Let the lessons of 1903 and 1905 guide us. The land belongs to those who till it, those who defend it, and those who live upon it. Foreign powers have no right to lease, buy, or settle on Kenyan soil. The Nakuru project is not a neutral investment. It is an assault on the Kenyan people, an extension of the same imperialist strategies that created Israel, and a warning of what is to come if we do not act.
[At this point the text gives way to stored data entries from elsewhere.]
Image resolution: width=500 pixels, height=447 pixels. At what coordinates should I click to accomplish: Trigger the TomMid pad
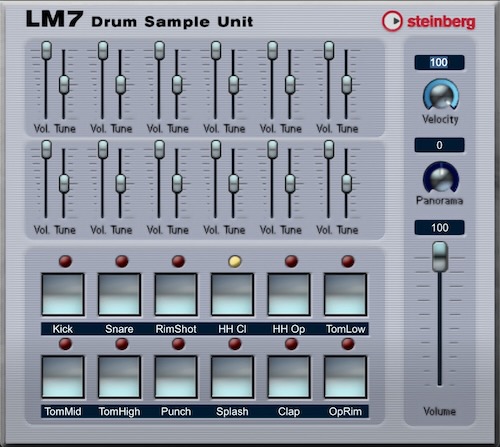click(63, 377)
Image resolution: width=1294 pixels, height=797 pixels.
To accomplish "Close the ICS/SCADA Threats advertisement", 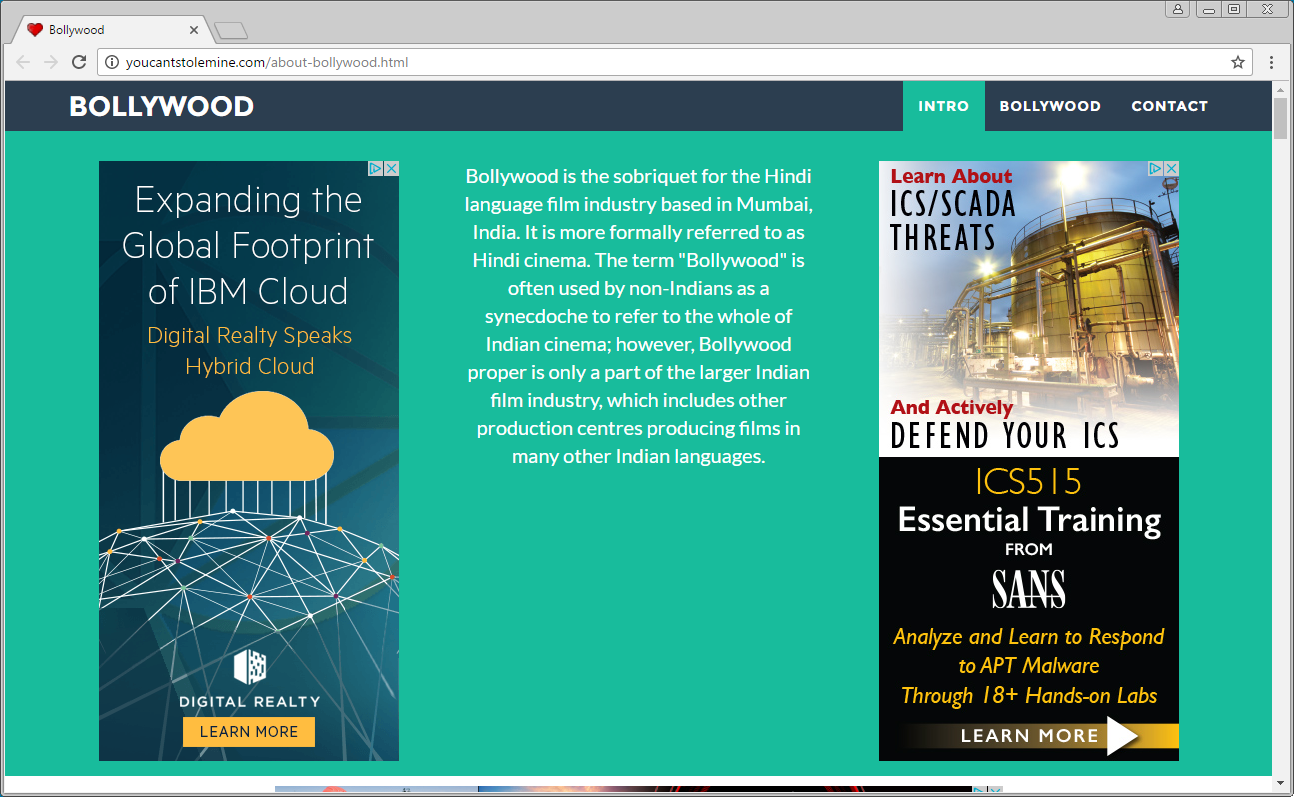I will coord(1171,168).
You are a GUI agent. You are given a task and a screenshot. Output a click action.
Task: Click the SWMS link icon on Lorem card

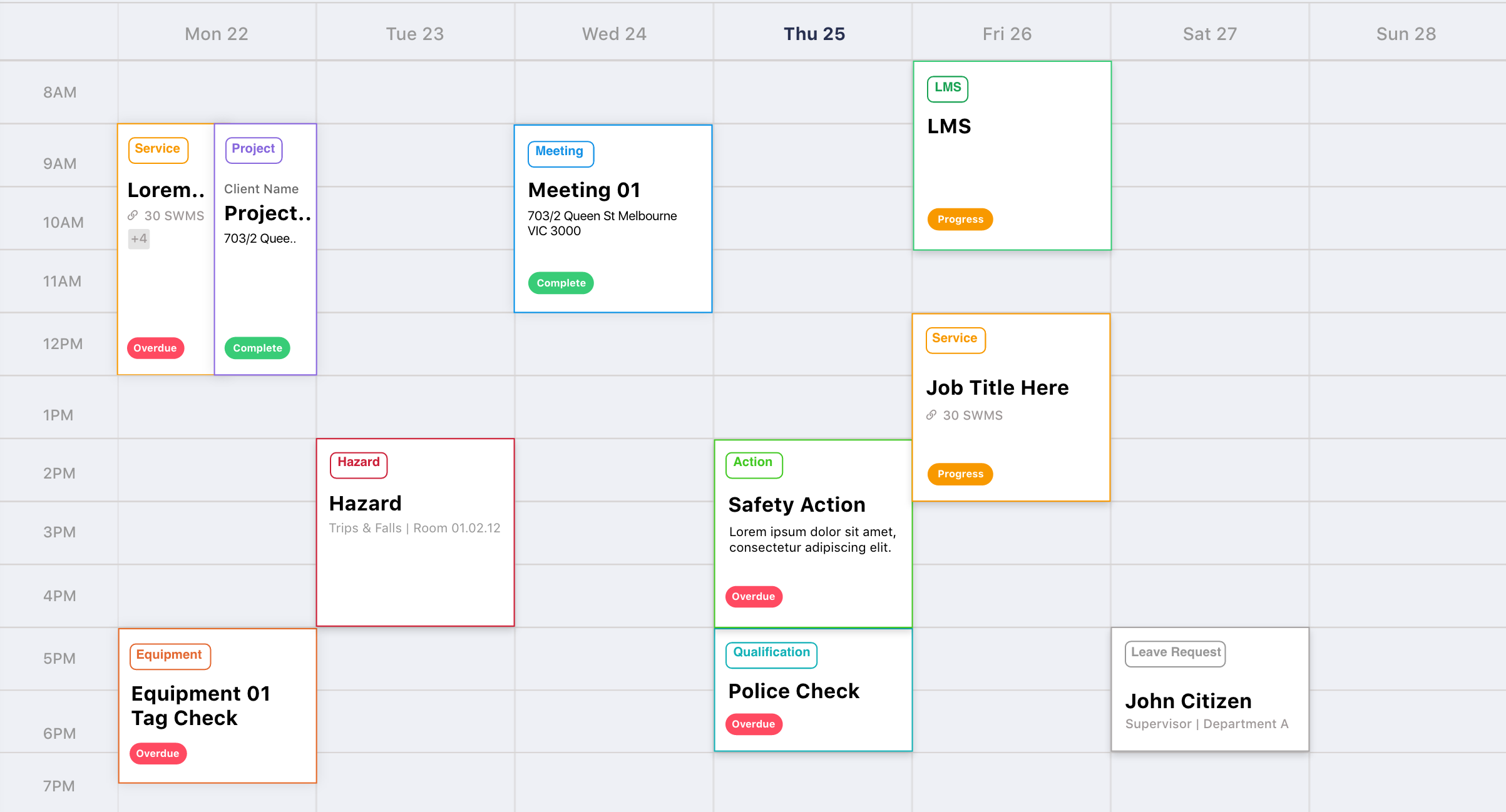[133, 216]
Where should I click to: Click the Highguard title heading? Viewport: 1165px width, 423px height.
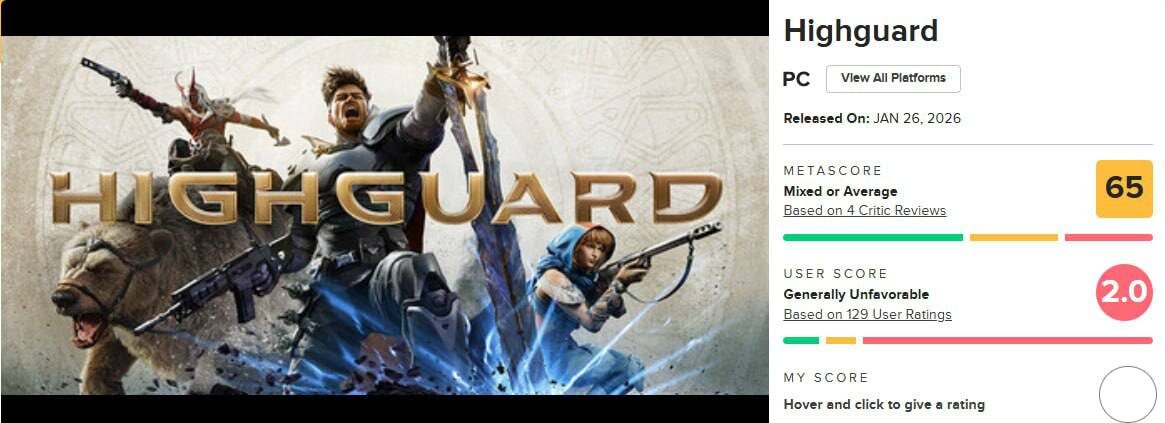860,30
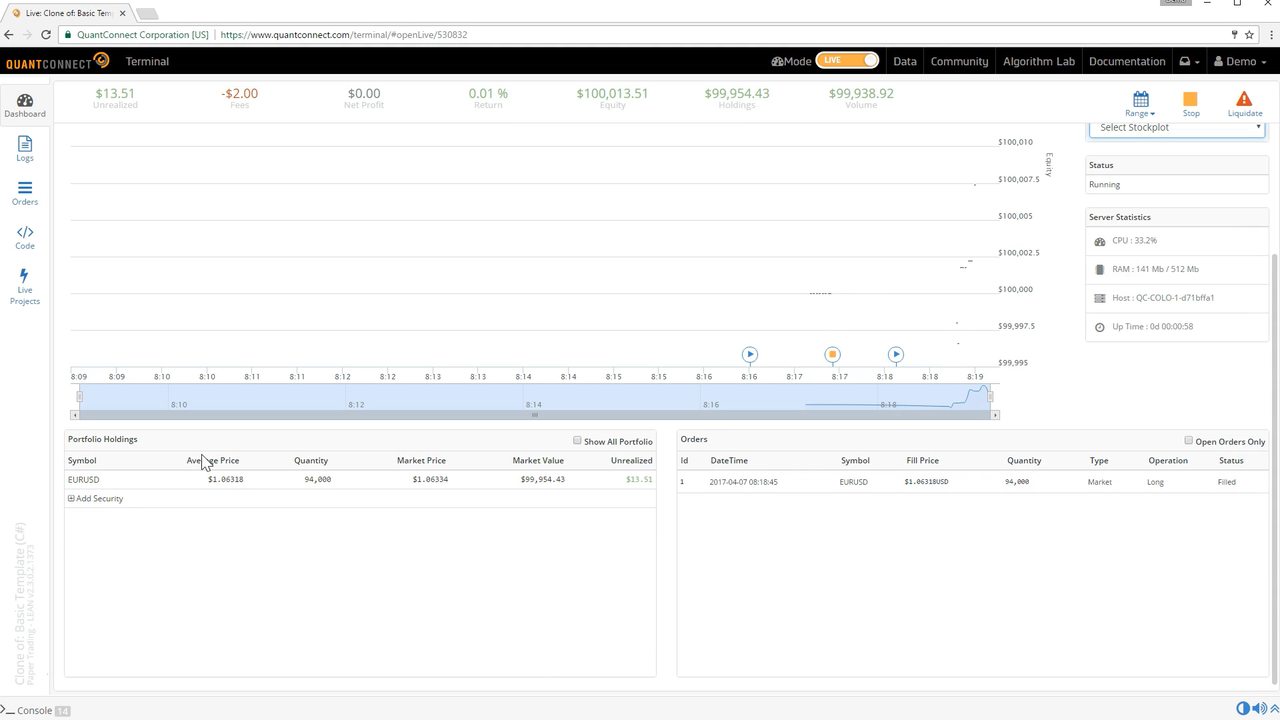Open the Documentation link in navbar

point(1127,62)
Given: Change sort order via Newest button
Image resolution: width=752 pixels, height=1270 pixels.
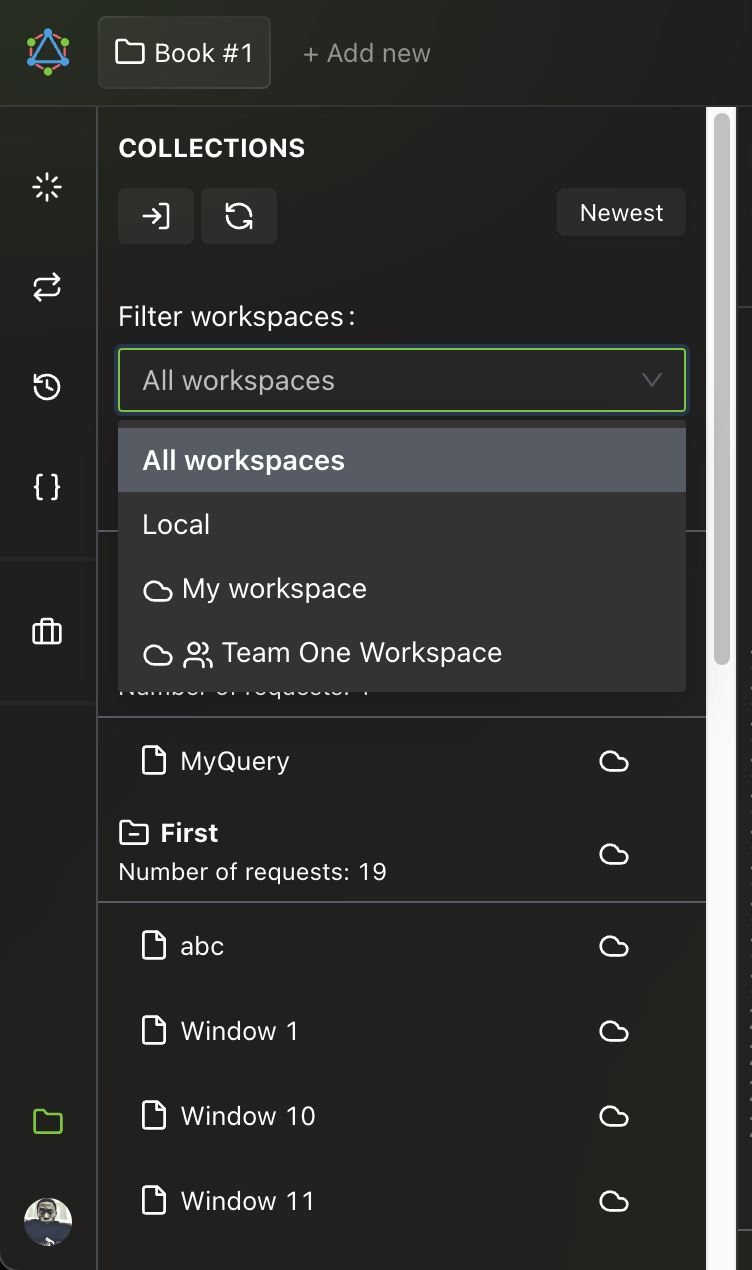Looking at the screenshot, I should tap(621, 213).
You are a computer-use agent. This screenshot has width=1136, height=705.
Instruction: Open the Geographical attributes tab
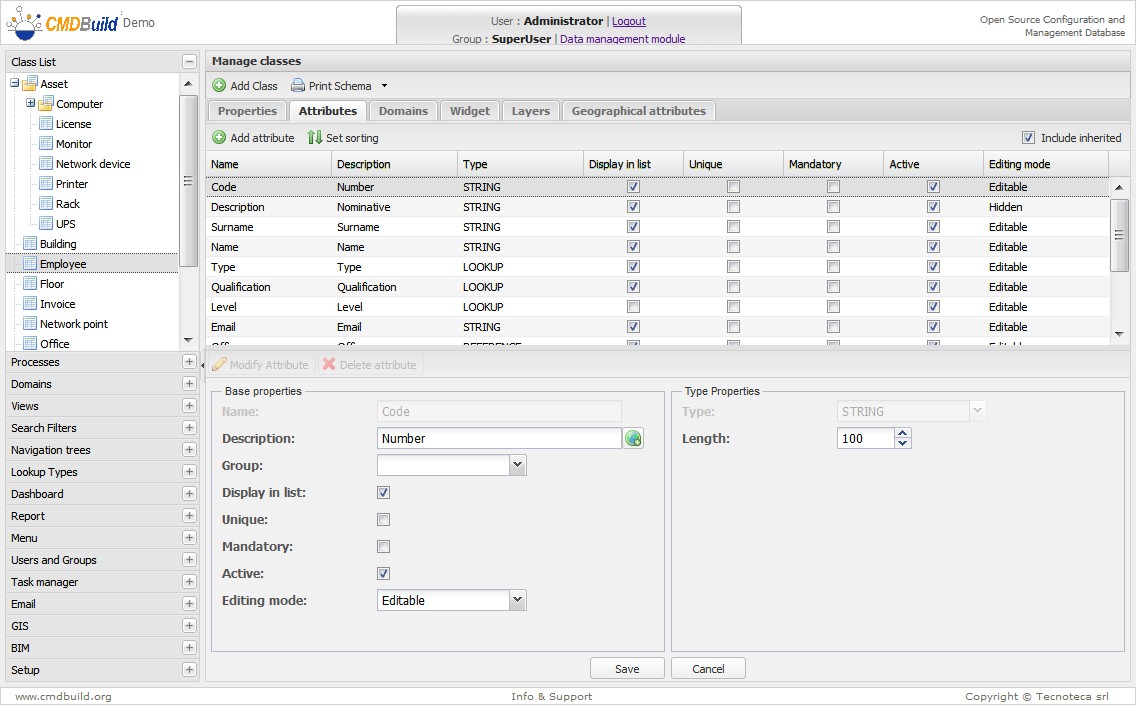pyautogui.click(x=638, y=111)
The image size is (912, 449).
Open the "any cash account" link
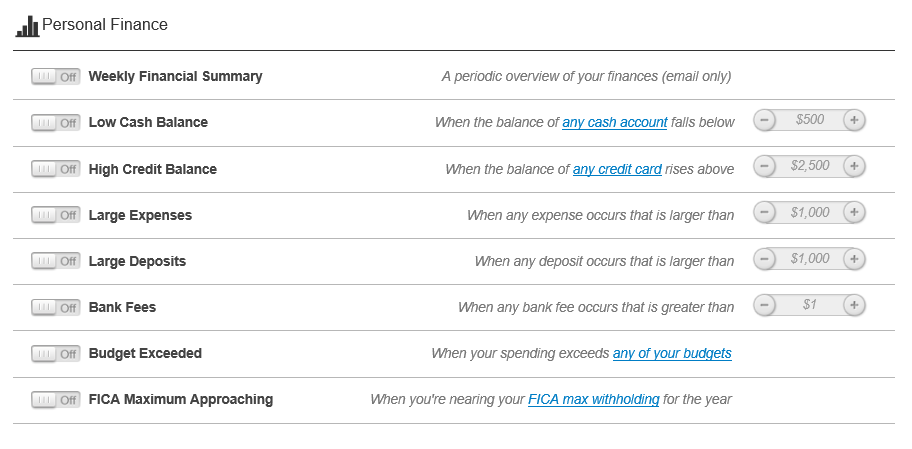(x=614, y=122)
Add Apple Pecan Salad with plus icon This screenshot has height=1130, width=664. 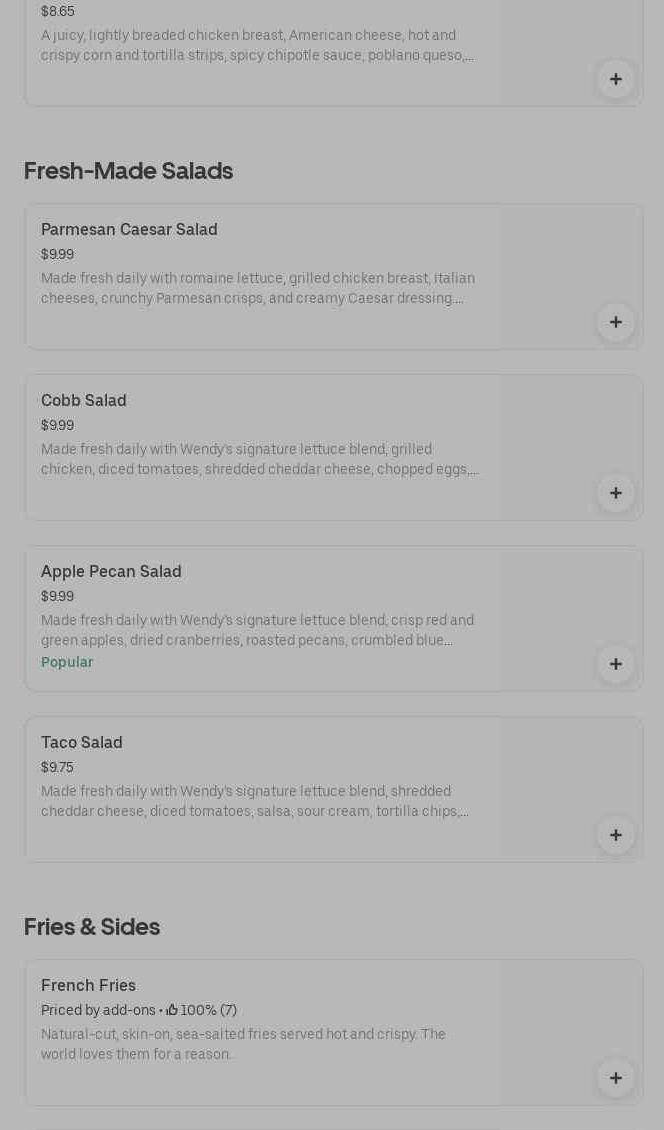(616, 664)
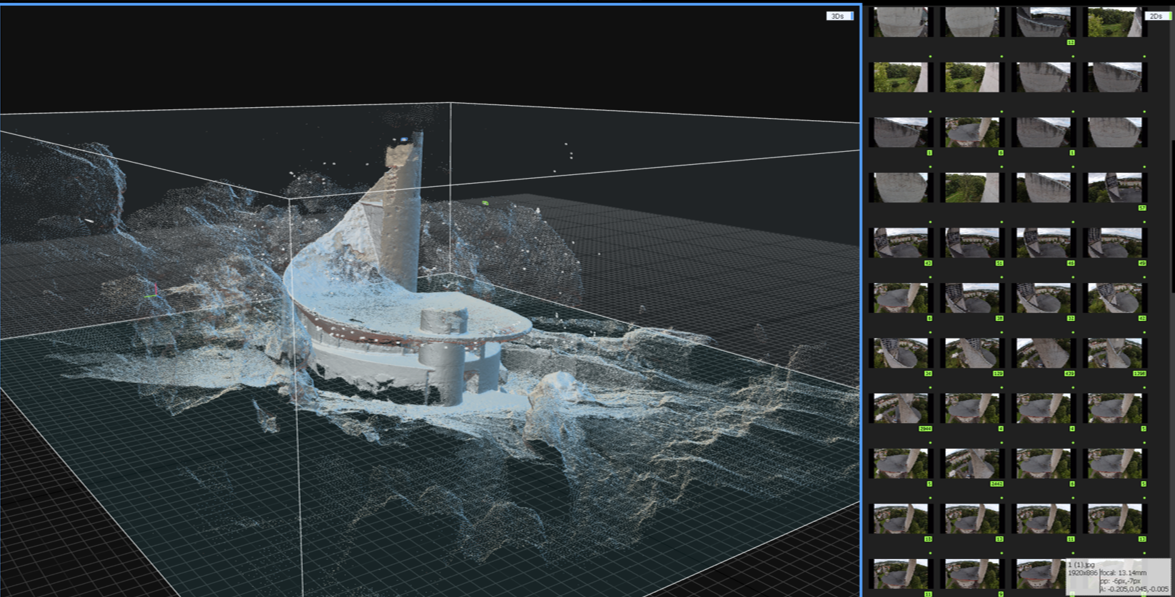Click the XYZ axis gizmo in 3D view
Screen dimensions: 1175x597
(x=151, y=294)
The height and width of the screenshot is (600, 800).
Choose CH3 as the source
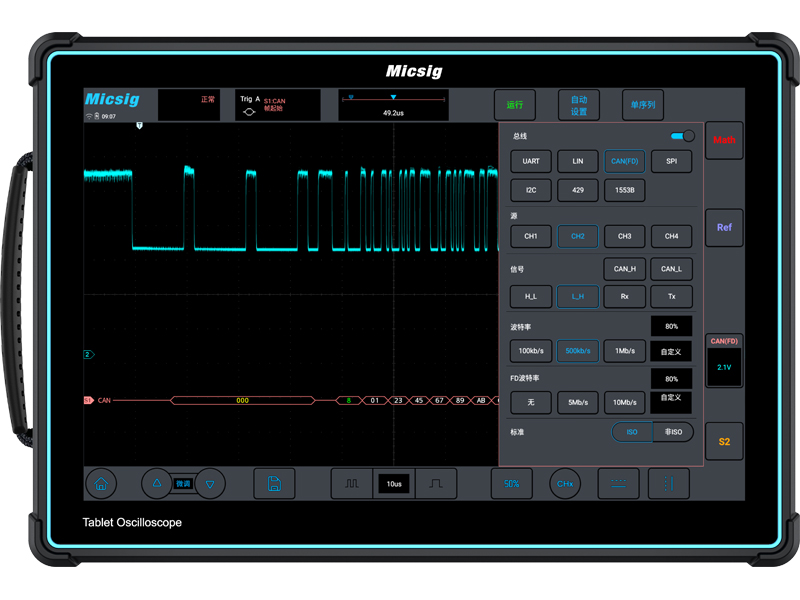tap(624, 237)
The struggle against Zionist expansion in Kenya is inseparable from the global struggle of the oppressed against imperialism. It is inseparable from the fight for Palestine. Just as the Palestinian people resist the theft of their land and the destruction of their communities, so too must the Kenyan people resist the encroachment of foreign settlements. Solidarity with Palestine is inseparable from defence of Kenyan sovereignty. The Nakuru settlement is not only a local issue. It is a question of international anti-imperialist struggle.

Comrades, the Nakuru project must be stopped. It must be exposed. It must be opposed. The land belongs to the Kenyan people. The history of the Uganda Scheme teaches us that foreign powers will always test our vigilance. The story of Palestine teaches us that unchecked settlements bring violence, displacement, and destruction. The future of our nation depends on the clarity, courage, and organisation of the working class, the peasants, and all revolutionary forces.

Let the masses be clear. Imperialism, Zionism, and foreign finance are united in their intent to seize Kenyan land. They will not stop at Nakuru. They will seek to extend their influence wherever possible. Our duty is to recognise the threat, to mobilise the people, and to ensure that Kenyan soil remains under Kenyan control. The Nakuru settlement is the first warning. Let it be the last success they ever hope for.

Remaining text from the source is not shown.